How a typical deal flows
- You deliver the work and invoice your customer as usual
- You send the invoice to your funding partner and receive an advance within ~24 hours
- Your customer pays on their normal terms
- You receive the reserve balance, less the factoring fee
When it makes sense
Factoring shines for B2B businesses with creditworthy customers and long payment terms: staffing firms, freight and trucking, manufacturers, and wholesalers. Because approval leans on your customers’ credit rather than yours, it’s often accessible to younger companies that can’t yet qualify for a traditional loan.
Quick math
Advancing a $200,000 receivables book at 85% puts $170,000 in your account this week instead of two months from now — usually for a fee far smaller than the cost of a missed opportunity.
What to watch for
Read the terms.
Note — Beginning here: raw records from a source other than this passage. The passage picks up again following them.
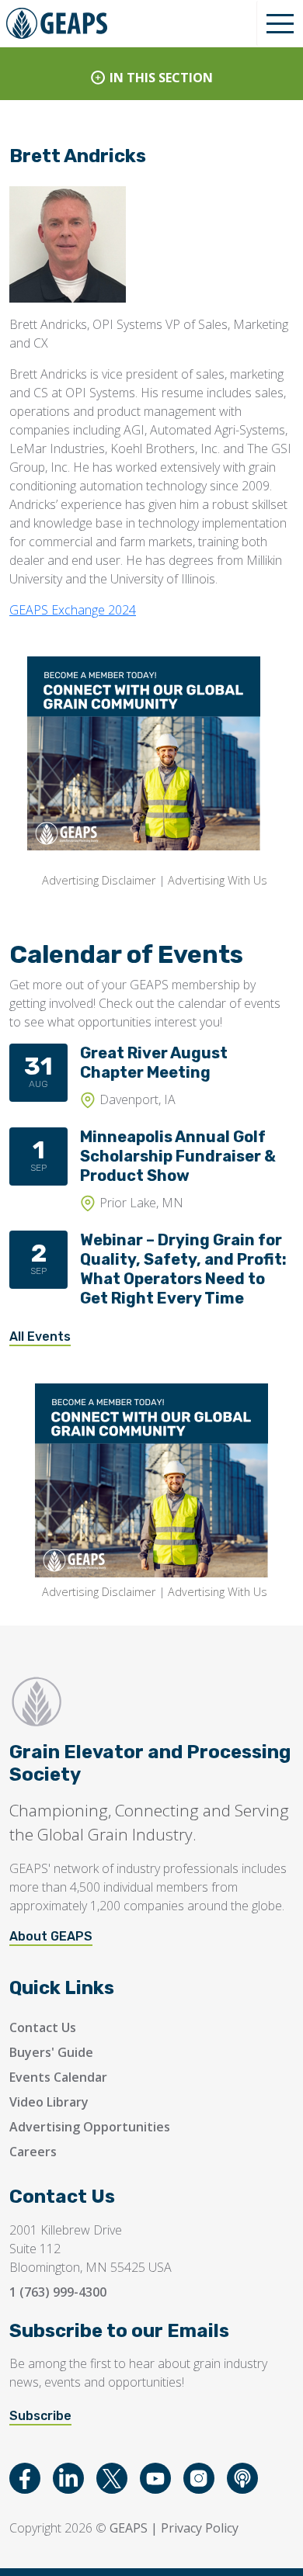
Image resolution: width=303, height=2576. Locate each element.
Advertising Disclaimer (98, 880)
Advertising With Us (217, 880)
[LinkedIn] (68, 2478)
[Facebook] (24, 2478)
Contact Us (42, 2027)
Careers (33, 2151)
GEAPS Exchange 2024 (72, 609)
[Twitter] (111, 2478)
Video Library (49, 2101)
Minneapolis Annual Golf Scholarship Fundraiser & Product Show (178, 1156)
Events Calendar (58, 2077)
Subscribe (40, 2415)
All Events (40, 1336)
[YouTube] (155, 2478)
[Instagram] (198, 2478)
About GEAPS (50, 1936)
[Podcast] (242, 2478)
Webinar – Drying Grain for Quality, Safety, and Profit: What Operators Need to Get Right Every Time (183, 1269)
Understand whether the arrangement is recourse or non-recourse, how fees scale with time-to-payment, and whether there’s a minimum volume. A transparent partner will walk you through every number before you commit.
Key takeaways
- Factoring advances most of an invoice's value within a day or two.
- Approval depends largely on your customers' credit, not just yours.
- It unlocks earned revenue without adding debt.
- Best for B2B firms with long payment terms and solid clients.